A l’époque victorienne, dès l’âge de 17 ou 18 ans, les jeunes filles de bonne famille originaires de Grande-Bretagne n’avaient qu’un obsession : se marier. C’était bien compréhensible tant le sort réservé aux femmes célibataires était peu enviable : perpétuelles mineures, elles étaient dépourvues des droits les plus élémentaires : droit de vote ou de gérer leur patrimoine. C’est à peine si elles pouvaient s’engager comme gouvernante, dame de compagnie ou infirmière.

 

Néanmoins les vieilles filles ne manquaient pas. Faute de revenus réguliers, beaucoup de garçons britanniques en âge de convoler renonçaient à fonder un foyer ou s’exilaient. Entre 1851 et 1911, une femme sur trois âgée de 35 ans était célibataire. Or l’empire offrait opportunément une échappatoire aux demoiselles dénuées de fortune ou de beauté. Pour qu’elles aient dan sleur entourage un parent ou un ami installé aux Indes, le voyage lointain devenait la chance de leur vie. Le marché du mariage battait son plein en Orient. En effet dans le British Raj, l’empire des Indes, les convenances ne permettaient pas aux Britanniques qu’ils aient été civils ou militaires, d’épouser des autochtones. Passé trente ans, les hommes attendaient donc avec impatience les jeunes filles arrivées tout exprès de la métropole pour leur tomber dans les bras.

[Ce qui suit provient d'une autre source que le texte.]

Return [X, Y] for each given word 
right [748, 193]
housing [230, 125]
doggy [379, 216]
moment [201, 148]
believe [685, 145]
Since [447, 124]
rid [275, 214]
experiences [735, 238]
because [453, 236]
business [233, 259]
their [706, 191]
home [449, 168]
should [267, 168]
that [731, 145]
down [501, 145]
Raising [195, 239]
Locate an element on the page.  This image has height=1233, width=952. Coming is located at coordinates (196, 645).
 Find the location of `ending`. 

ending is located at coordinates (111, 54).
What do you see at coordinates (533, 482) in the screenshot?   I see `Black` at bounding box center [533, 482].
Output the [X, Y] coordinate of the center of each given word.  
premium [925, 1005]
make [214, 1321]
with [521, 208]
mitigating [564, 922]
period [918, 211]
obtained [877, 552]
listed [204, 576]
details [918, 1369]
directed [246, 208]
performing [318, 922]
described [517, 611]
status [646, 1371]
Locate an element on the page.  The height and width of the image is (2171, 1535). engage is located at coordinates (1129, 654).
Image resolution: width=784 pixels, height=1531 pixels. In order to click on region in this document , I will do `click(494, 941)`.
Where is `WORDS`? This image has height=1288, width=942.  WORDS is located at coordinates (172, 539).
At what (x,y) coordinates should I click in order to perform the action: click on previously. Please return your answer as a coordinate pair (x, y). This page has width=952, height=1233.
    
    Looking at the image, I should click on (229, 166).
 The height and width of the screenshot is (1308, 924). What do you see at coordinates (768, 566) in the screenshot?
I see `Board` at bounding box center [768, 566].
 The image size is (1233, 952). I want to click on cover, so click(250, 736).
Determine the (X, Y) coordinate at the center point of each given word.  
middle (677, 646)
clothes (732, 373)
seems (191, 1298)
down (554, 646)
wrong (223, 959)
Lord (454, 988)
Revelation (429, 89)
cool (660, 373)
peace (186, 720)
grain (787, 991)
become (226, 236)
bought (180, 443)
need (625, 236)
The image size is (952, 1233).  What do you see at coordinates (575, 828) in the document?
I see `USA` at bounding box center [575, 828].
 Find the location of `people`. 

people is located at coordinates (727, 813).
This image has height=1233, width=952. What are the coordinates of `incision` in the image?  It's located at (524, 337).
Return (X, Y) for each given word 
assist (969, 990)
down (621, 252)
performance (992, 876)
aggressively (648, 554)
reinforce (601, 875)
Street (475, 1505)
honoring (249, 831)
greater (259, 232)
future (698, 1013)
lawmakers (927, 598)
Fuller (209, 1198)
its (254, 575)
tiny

Dans The Fishing Fleet, un instructif essai, la journaliste et écrivaine à succès Anne de Courcy, rend hommage aux cortèges des jeunes filles qui n’ont pas hésité à quitter le pays natal, parfois sous la contrainte de la famille, pour se rendre dans une contrée inconnue et souvent hostile, quoique fascinante. Se lancer dans l’aventure exigeait en fait soit beaucoup d’insoncscience, soit un grain de folie. Anne de Courcy s’est inspirée de textes intimes inédits, journaux personnels, autobiographies ou correspondances pour célébrer l’audace de jeunes femmes de Fishing Fleet, la flotille de pêche, expression imagée désignant les pelotons de célibataires en quête d’un mari.

 

Pendant la colonisation, les femmes n’ont officiellement jamais rempli aucun rôle politique, ni commercial. Fondé en 1858, le Raj a été exclusivement gouverné par des hommes, pris dans un système pyramidal pointilleux, remontant jusqu’au Vice-roi. Pourtant dans sa témérité et le sang froid des femmes installées en Inde, la société victorienne n’aurait pu se prévaloir de tant d’influence. Les préjugés de race ou de sexe étaient si prégnants dans le Raj que les femmes paraissent exclues de son histoire. Rendre accessible dans un ouvrage de vulgarisation les pratiques matrimoniales et l’organisation familiale des britanniques en mission dans les colonies est une manière originalede révéler les non dits d’un système injuste et inégalitaire. Avant l’ouverture du canal de Suez en 1869, les jeunes demoiselles qui montaient à bord d’un navire de la compagnie britannique des Indes orientales, au confort rudimentaire, ignoraient souvent à quel point leur passage serait éprouvant. En effet, dans ces bateaux inconfortables, dépourvus de système de stabilisation, les voyageurs étaient en proie au mal de mer quasiment durant quatre mois de traversée.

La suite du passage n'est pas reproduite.